In online chess, especially bullet chess, many games come down to fractions of a second, so it's critical to get the timer logic right.
First, to avoid cheating, the server must be the source of truth for the timers. A move should be considered "official" when it is received by the server, not when the client makes it. Otherwise, a cheating client could manipulate move timestamps.
However, users expect a snappy UX, so the client should render moves optimistically, before the server confirms them. A delay when making a move, even if tiny, would not feel right.
The downside is that the optimistic UX and the authoritative game state may be out of sync while updates are in flight:
RACE CONDITION 1: A player moves just before the clock runs out, sees it rendered locally, and then has it rejected by the server as out of time.

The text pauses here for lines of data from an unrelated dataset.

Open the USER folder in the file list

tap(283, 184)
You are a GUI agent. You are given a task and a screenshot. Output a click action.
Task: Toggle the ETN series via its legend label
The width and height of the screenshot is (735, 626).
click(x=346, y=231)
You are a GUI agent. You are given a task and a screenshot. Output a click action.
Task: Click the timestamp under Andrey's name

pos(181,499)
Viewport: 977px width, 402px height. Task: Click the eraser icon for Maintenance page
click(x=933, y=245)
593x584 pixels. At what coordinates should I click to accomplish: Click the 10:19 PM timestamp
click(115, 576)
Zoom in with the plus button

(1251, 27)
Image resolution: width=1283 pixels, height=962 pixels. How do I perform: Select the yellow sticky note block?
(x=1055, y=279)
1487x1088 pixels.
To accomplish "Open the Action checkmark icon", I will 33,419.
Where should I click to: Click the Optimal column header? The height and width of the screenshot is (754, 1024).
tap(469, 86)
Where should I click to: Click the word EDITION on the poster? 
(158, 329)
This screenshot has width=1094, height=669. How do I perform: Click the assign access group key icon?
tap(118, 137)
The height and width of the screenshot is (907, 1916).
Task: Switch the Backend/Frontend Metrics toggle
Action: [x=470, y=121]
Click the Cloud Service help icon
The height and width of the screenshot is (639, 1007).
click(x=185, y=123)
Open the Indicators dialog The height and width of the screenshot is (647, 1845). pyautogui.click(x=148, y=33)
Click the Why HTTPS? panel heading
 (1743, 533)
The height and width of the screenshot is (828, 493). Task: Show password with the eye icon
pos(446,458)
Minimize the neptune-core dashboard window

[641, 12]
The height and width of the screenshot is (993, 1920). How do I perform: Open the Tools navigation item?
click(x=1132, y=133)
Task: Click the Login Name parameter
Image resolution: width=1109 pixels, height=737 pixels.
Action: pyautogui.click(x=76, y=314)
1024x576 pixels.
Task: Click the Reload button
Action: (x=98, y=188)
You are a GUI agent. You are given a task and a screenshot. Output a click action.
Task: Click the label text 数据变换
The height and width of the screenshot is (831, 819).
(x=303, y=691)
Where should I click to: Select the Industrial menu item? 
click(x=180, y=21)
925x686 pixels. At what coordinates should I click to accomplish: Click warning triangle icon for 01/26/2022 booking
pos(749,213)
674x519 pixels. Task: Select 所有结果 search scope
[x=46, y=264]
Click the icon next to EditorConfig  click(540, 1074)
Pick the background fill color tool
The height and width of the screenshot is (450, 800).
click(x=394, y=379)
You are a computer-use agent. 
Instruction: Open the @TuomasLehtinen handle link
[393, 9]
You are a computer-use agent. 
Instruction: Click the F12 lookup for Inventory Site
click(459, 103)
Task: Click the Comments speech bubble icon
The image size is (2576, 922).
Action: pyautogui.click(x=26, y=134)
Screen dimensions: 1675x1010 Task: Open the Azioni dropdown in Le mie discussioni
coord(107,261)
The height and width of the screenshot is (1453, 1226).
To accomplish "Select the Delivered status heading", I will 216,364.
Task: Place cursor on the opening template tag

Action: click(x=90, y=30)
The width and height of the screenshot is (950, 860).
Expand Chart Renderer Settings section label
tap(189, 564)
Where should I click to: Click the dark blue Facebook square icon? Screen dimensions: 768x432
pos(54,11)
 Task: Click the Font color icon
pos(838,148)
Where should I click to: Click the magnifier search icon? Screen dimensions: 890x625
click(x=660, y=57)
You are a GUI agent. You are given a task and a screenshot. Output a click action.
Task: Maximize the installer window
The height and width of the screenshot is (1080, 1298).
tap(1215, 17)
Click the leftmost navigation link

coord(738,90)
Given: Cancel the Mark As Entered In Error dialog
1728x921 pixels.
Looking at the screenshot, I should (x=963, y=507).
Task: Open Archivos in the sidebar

The easiest way to handle this is for the server to send a full authoritative copy of the game state whenever it changes, and for clients to rerender the UI based on it. So:
Make a move -> temporary, optimistic render based on optimistic update -> authoritative render based on received state
However, optimistic renders should still be selective. They should probably refrain from declaring a winner. Otherwise, this could happen:
RACE CONDITION 2: The server accepts Player 1's move with 0.1s left, but the move takes more than 0.1s to reach Player 2. Player 2's client thinks Player 1 ran out of time and optimistically (but incorrectly) declares Player 2 the winner.
An interesting decision arises around premoves (a premove is when you stage your next move before the opponent even moves): should premoves be local-only, or be sent to the server?
Serious chess sites like Lichess send premoves to the server to mitigate the effects of lag.
But no matter what you do, race condition can never be fully eliminated:
RACE CONDITION 3: A player undoes a premove before the opponent moves, but the premove still executes because the cancellation reaches the server too late.